> _Dataset excerpts_
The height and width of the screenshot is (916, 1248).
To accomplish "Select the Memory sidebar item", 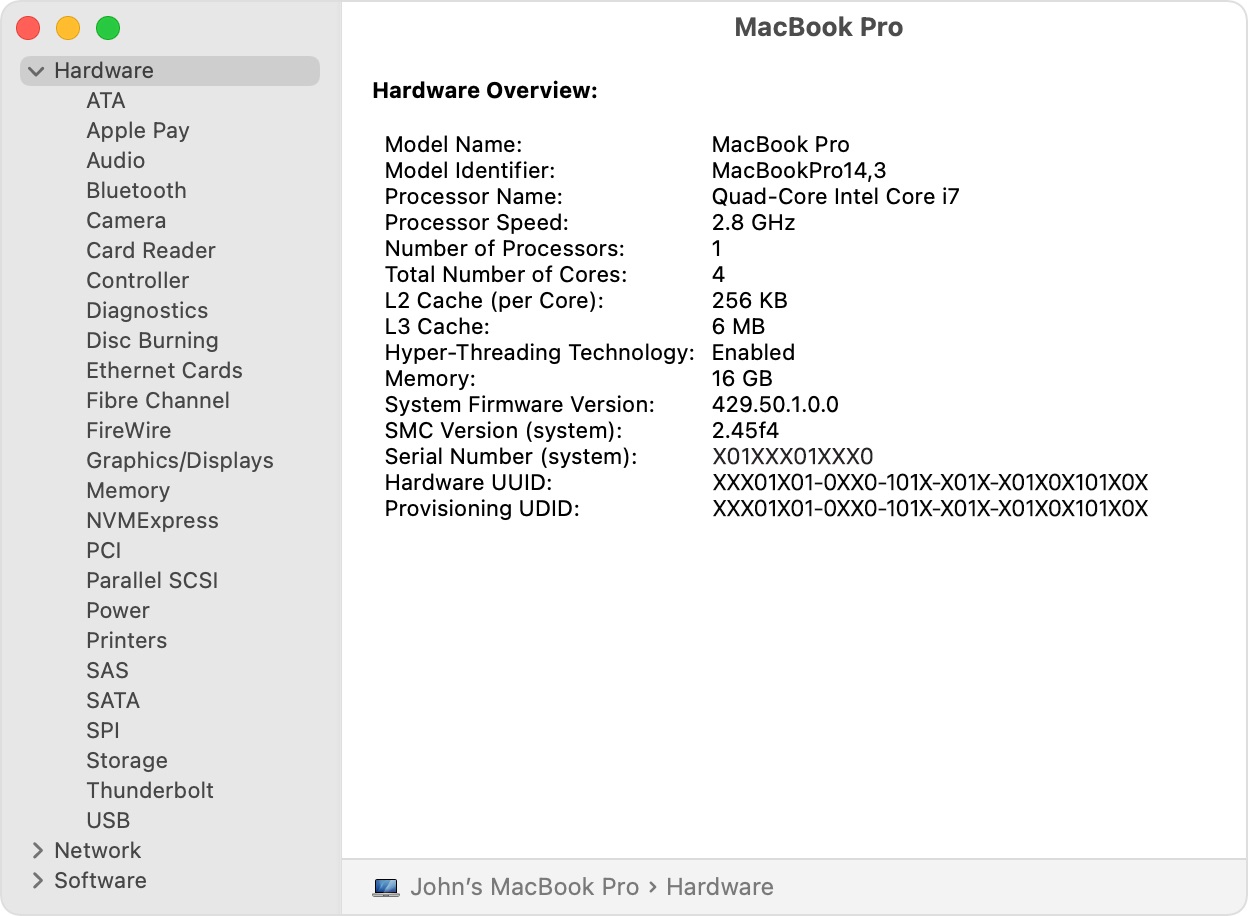I will (x=128, y=491).
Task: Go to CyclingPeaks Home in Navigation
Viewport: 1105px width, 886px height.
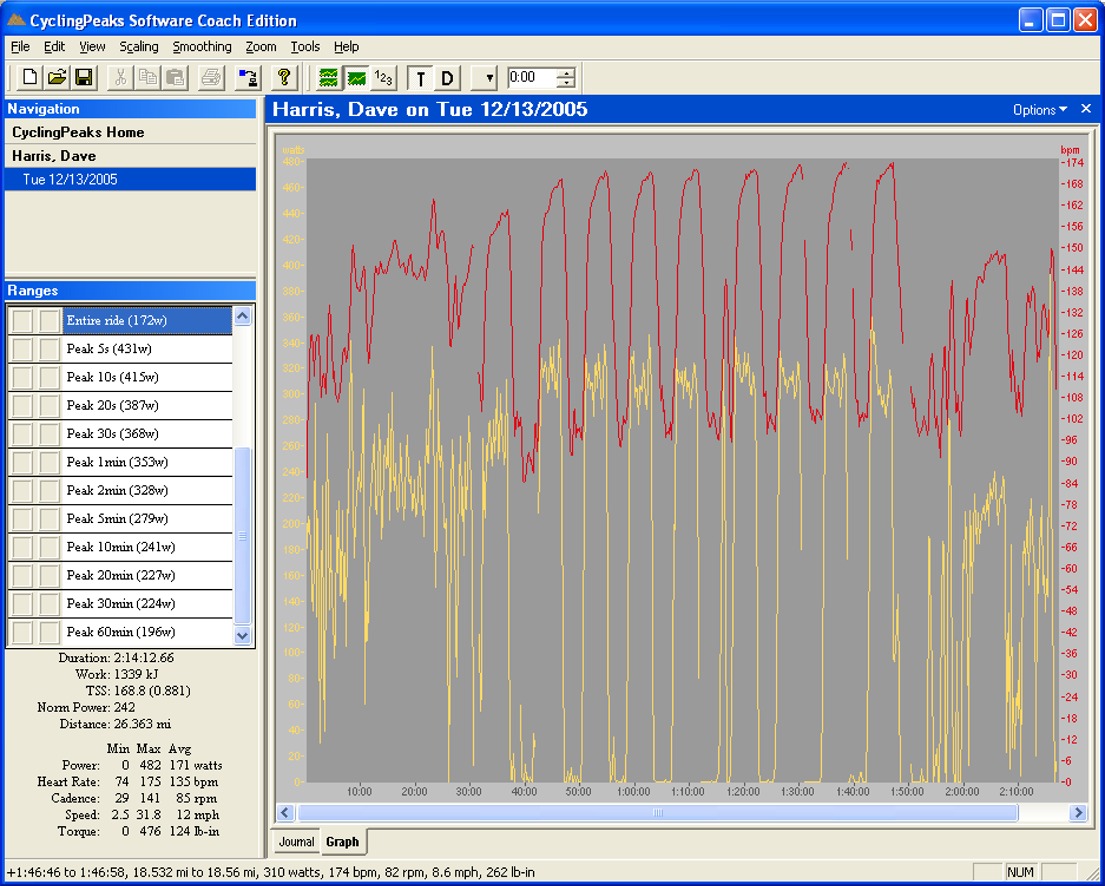Action: click(x=78, y=132)
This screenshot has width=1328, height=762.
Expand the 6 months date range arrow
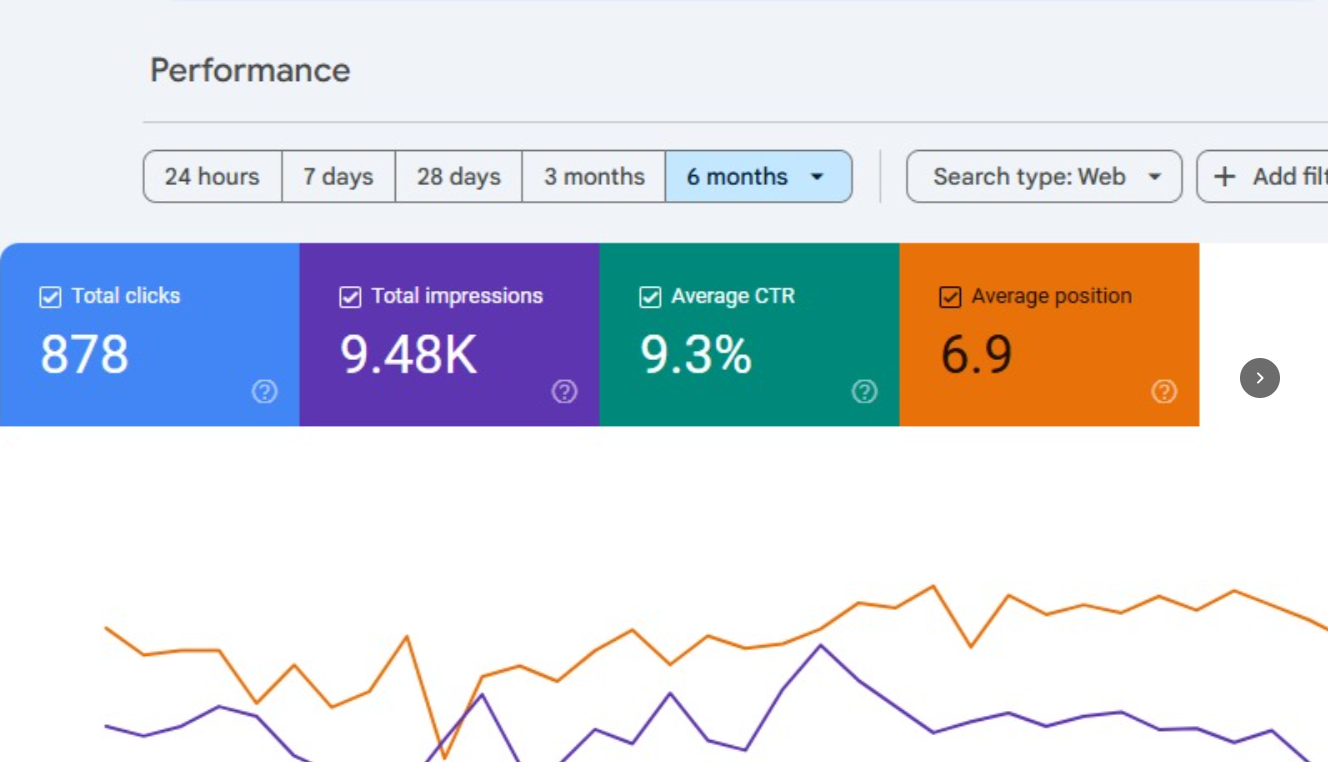click(817, 177)
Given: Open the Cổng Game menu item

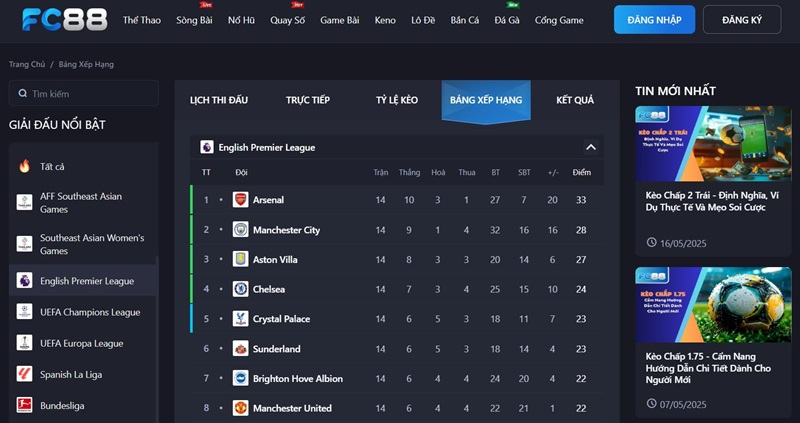Looking at the screenshot, I should [x=559, y=20].
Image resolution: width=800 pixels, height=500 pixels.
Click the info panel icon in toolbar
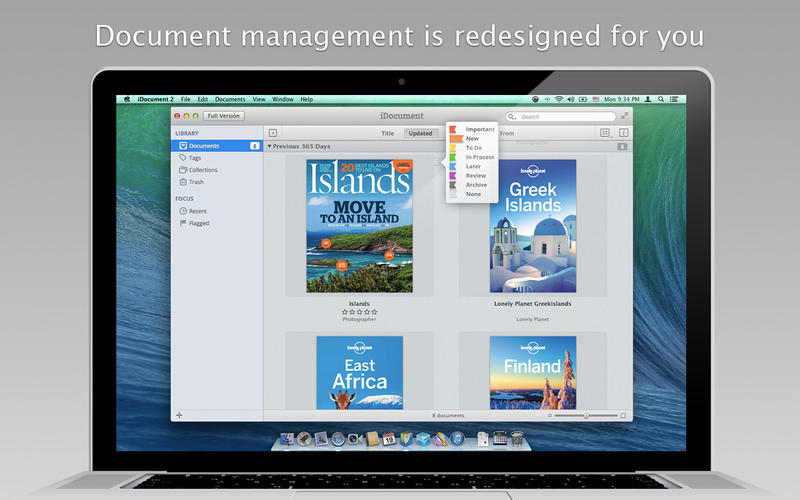tap(623, 132)
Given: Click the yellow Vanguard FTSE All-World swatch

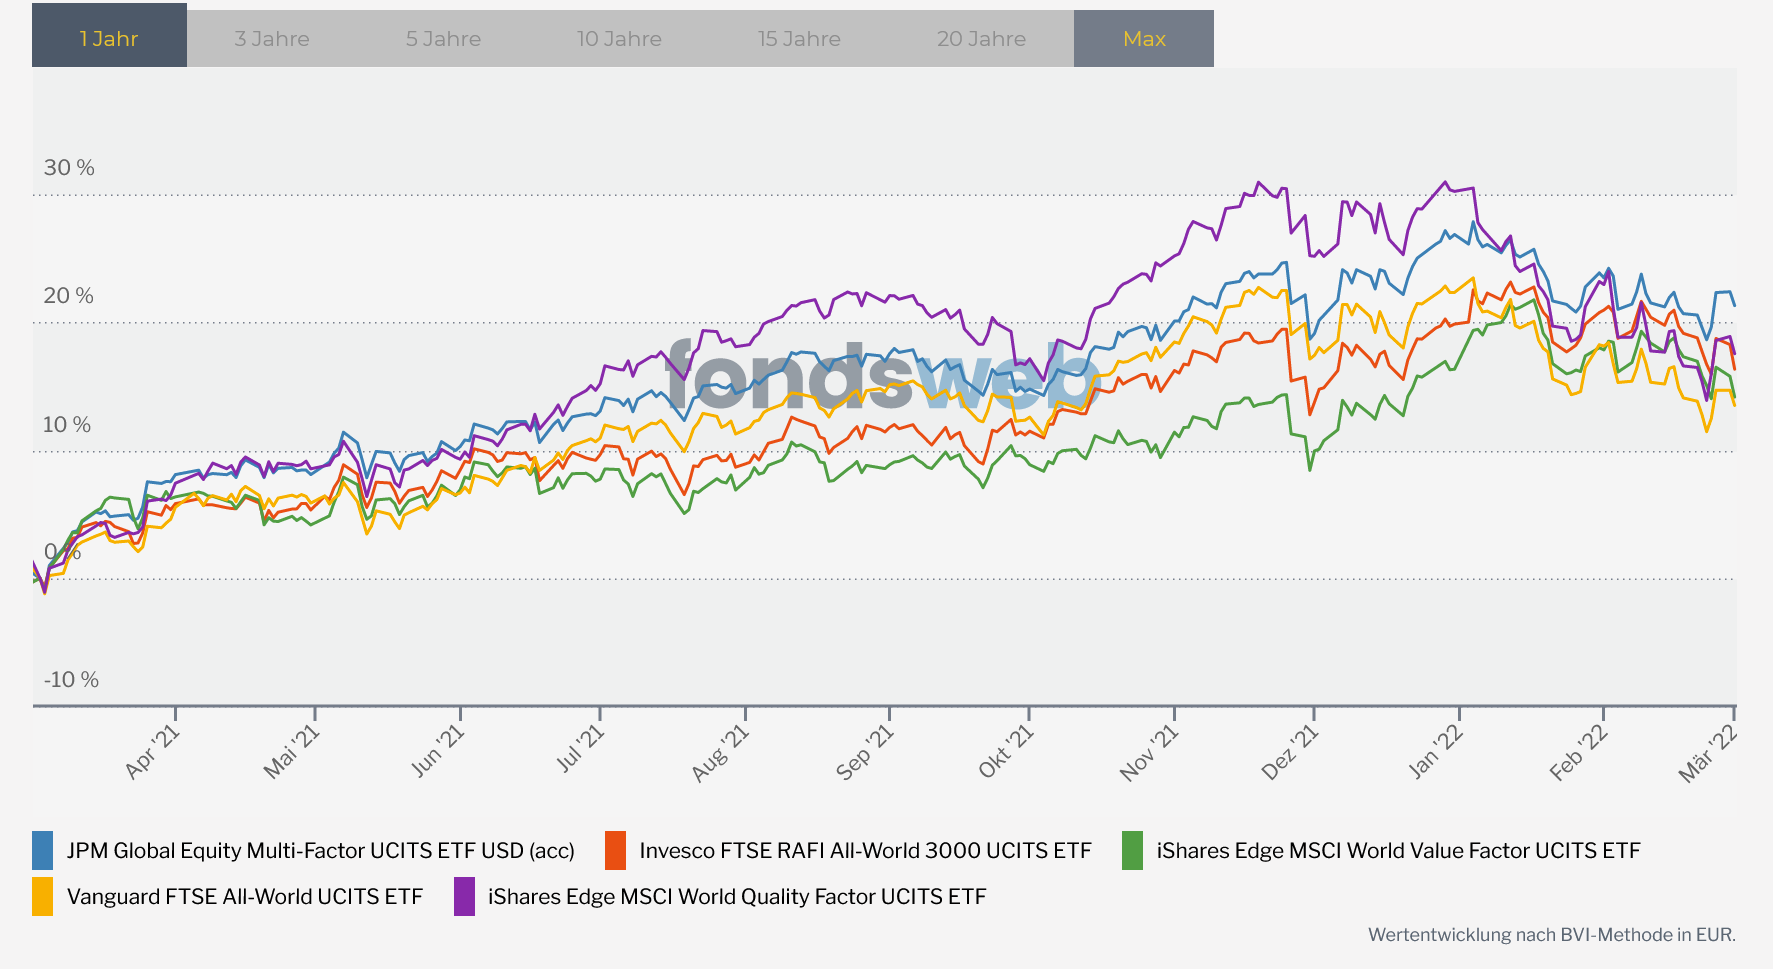Looking at the screenshot, I should (43, 897).
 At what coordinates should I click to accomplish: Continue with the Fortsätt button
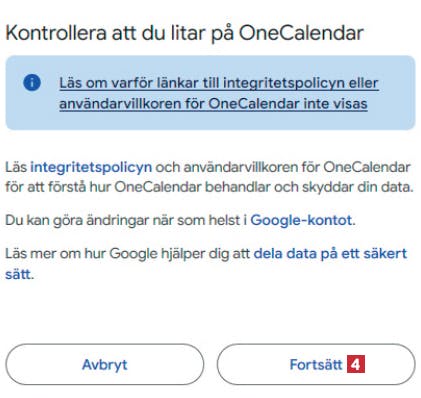click(x=316, y=364)
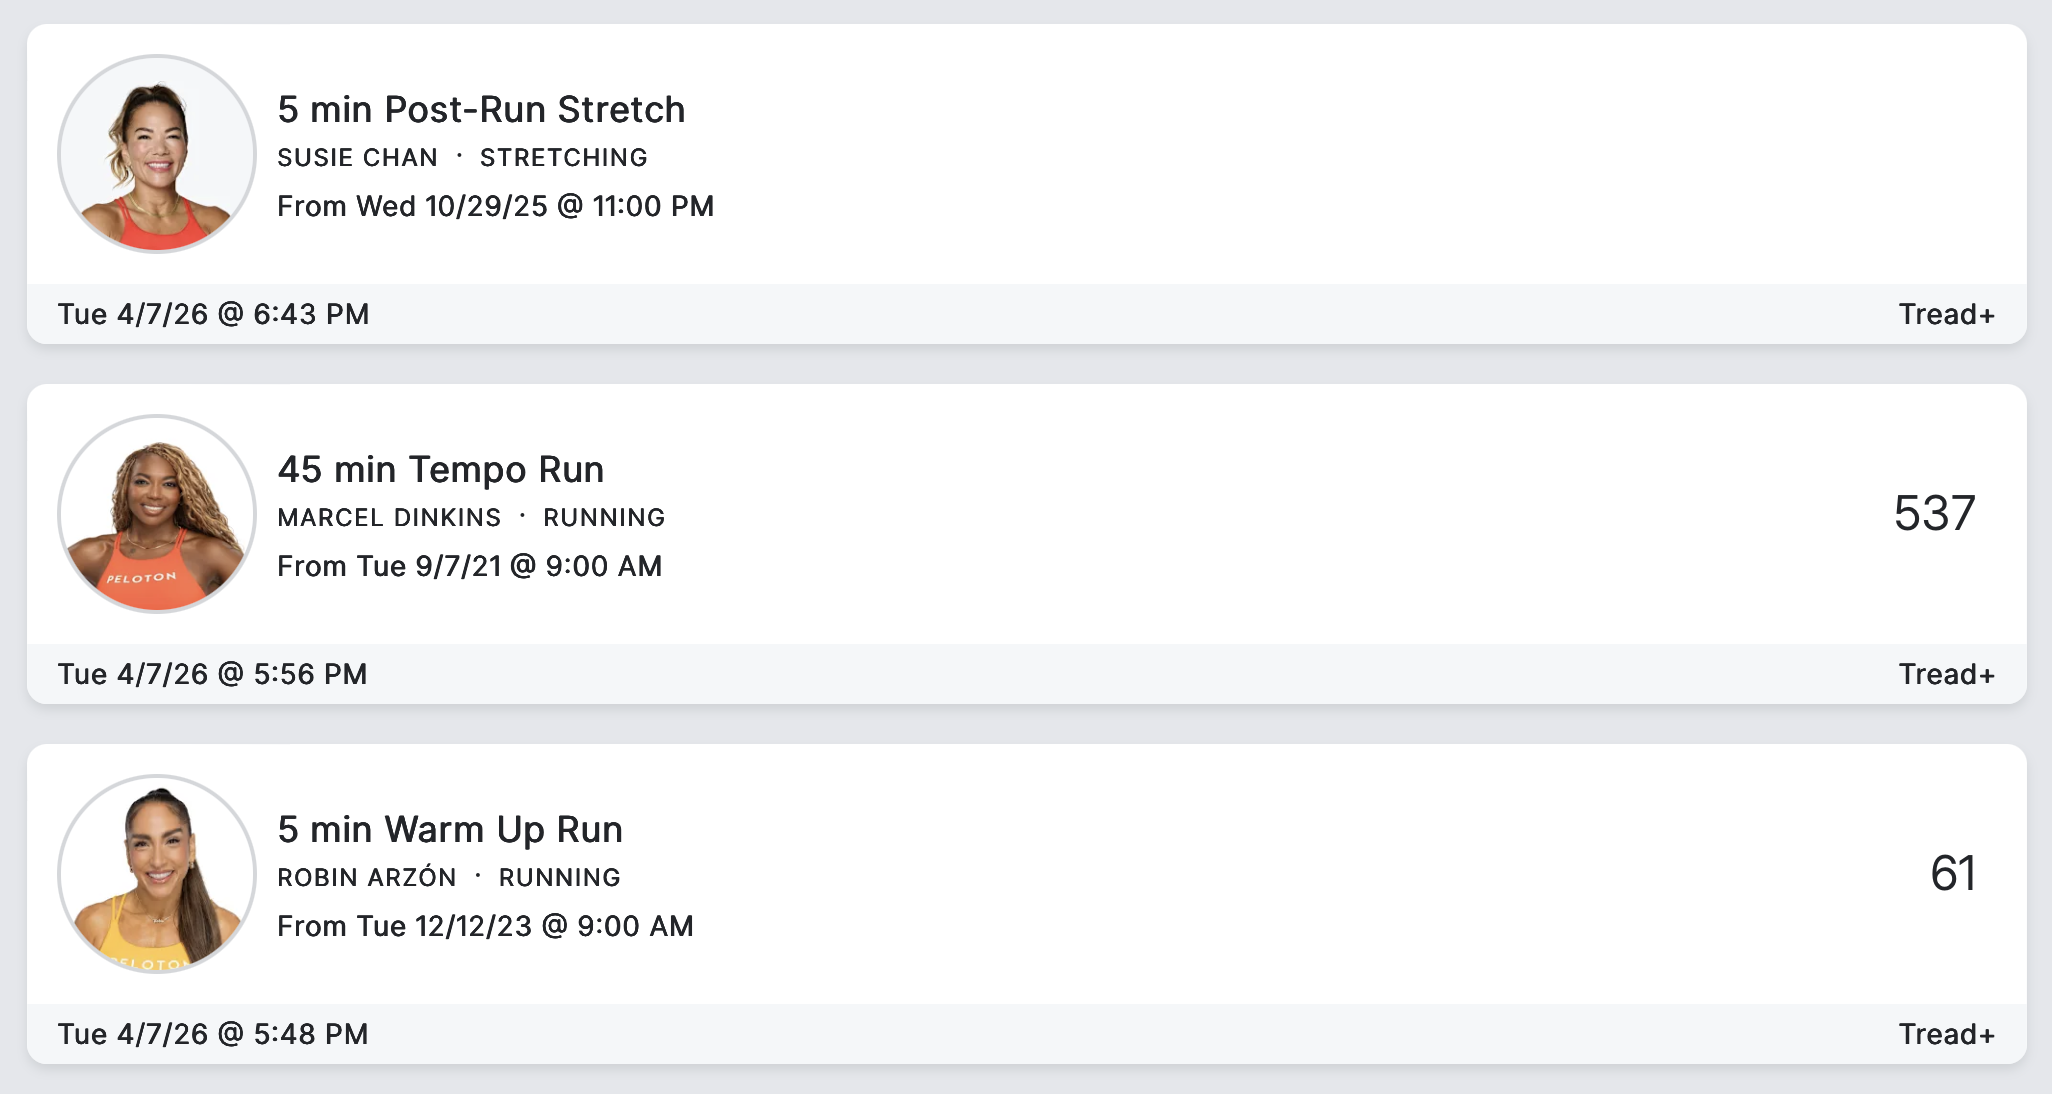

> _Your instructions_
Would you restate word for word only the lines from the line with "Expand the 6 months date range arrow" to the last line above, with the pictures left out?

> _Task solution_
Expand the 6 months date range arrow
click(817, 177)
Given: Open the Cổng Game menu item

Looking at the screenshot, I should [x=559, y=20].
Image resolution: width=800 pixels, height=500 pixels.
Click the info panel icon in toolbar
tap(623, 132)
Given: Click the yellow Vanguard FTSE All-World swatch

Looking at the screenshot, I should (43, 897).
 At what coordinates should I click to accomplish: Continue with the Fortsätt button
click(x=316, y=364)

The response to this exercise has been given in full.